* **Directive 1**: Using the winemaking thread, decide whether each statement agrees with the text: (a) Oxyclean residue can be removed with vinegar; (b) John Prince bottled his first three kits too late; (c) ibglowin once left a wine on the fines for five months. Answer yes or no for each, and quote the words from the text that decide it.
* **Directive 2**: Rewrite the part of the winemaking thread starting with "## Tom (Jun" and going on through "a definite problem.....", replacing "fines" with "lees".
===== Reading passage =====
Yep ALL my Whites and Fruit wines get filtering. I use the Mini-Jet


----------



## gaudet (Oct 14, 2010)

Oxyclean residue is removed easily with Vinegar............ Just make sure to quadruple rinse the carboy/bottle with hot water and clean it one more time before use.


----------



## John Prince (Jun 8, 2011)

I'm a new guy, I've only made 3 kits with 2 kits in the primary stage and 3 homemade gallons in the primary stage.
Mistakes so far.
Not doing the 3 "P's" !
Patience
Patience
Patience

I bottled too soon on the first 3 kits. Time will tell. I did sample the summer wine after 3 weeks. I thought it was pretty good.

I'm sure I made lots of other mistakes. I'm learning, thanks to you and my mistakes.


----------



## Tom (Jun 8, 2011)

Thats why we are here. We all been there done that ...


----------



## ibglowin (Jun 9, 2011)

Here's my current big one to NOT do again:

Don't let the wine sit on the fines for more than a month max. Left one on the fines for 5 months and it has a definite problem.....


----------



## joeswine (Jun 9, 2011)

I'M NOT SURE IF YOU CAN PUT A DEFINITE NUMBER ON THE MISTAKES,AFTER 10 YEARS I STILL FINE ROOM FOR MORE OF THE SAME.....TEPE IS RIGHT PPP,ALSO TASTE TASTE AND TASTE, AND ALWAYS LEARN TO THINK OUTSIDE THE BOX


----------



## RickC (Jun 9, 2011)

Here's my top mistakes but there are many more.


Hoping for a great wine from a low-end kit. Sorry, it just isn't going to happen. Buy as high a quality of kit as you canafford to buy. You get what you pay for. Price per bottle will not be much higher. 


Not degassing well. Not degassing well. Not degassing well. 


Forgetting to add more K-meta every 3-4 months during bulk aging. 


Putting family pics on the label. Everybody wants one as a keepsake and before you know it, you have 1 case left and haven't drank a single bottle yet. CRAP.
===== Raw records =====
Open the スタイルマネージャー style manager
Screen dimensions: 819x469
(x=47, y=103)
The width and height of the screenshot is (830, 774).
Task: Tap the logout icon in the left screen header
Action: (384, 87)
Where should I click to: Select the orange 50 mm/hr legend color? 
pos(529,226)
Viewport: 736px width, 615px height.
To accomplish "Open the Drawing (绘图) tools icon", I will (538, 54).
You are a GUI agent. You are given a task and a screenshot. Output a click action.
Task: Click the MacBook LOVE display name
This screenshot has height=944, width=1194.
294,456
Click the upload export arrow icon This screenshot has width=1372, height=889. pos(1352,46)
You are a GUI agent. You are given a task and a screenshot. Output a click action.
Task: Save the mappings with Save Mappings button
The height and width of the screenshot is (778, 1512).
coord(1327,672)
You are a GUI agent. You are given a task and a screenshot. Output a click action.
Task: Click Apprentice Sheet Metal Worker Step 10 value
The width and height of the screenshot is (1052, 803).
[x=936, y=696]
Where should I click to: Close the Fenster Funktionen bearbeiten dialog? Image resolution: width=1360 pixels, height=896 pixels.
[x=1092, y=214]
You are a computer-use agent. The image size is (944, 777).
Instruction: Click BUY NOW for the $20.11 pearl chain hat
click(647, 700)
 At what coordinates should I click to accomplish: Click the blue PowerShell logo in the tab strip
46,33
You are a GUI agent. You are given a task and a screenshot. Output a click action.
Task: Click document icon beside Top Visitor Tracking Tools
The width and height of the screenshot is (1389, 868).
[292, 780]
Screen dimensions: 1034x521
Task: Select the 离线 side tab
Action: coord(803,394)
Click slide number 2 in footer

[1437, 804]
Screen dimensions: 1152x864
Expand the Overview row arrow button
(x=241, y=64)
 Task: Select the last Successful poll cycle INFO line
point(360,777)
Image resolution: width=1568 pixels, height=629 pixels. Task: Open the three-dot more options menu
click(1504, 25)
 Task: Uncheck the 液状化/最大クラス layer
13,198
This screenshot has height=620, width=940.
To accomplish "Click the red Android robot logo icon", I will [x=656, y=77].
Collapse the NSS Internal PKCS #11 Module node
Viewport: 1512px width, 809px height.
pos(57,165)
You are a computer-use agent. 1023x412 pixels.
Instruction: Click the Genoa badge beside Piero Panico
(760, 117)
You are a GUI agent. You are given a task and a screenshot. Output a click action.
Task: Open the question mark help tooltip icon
=====
* **Task output 1**:
(a) Yes: "Oxyclean residue is removed easily with Vinegar"
(b) No: "I bottled too soon on the first 3 kits."
(c) Yes: "Left one on the fines for 5 months"

* **Task output 2**:
## Tom (Jun 8, 2011)

Thats why we are here. We all been there done that ...


----------



## ibglowin (Jun 9, 2011)

Here's my current big one to NOT do again:

Don't let the wine sit on the lees for more than a month max. Left one on the lees for 5 months and it has a definite problem.....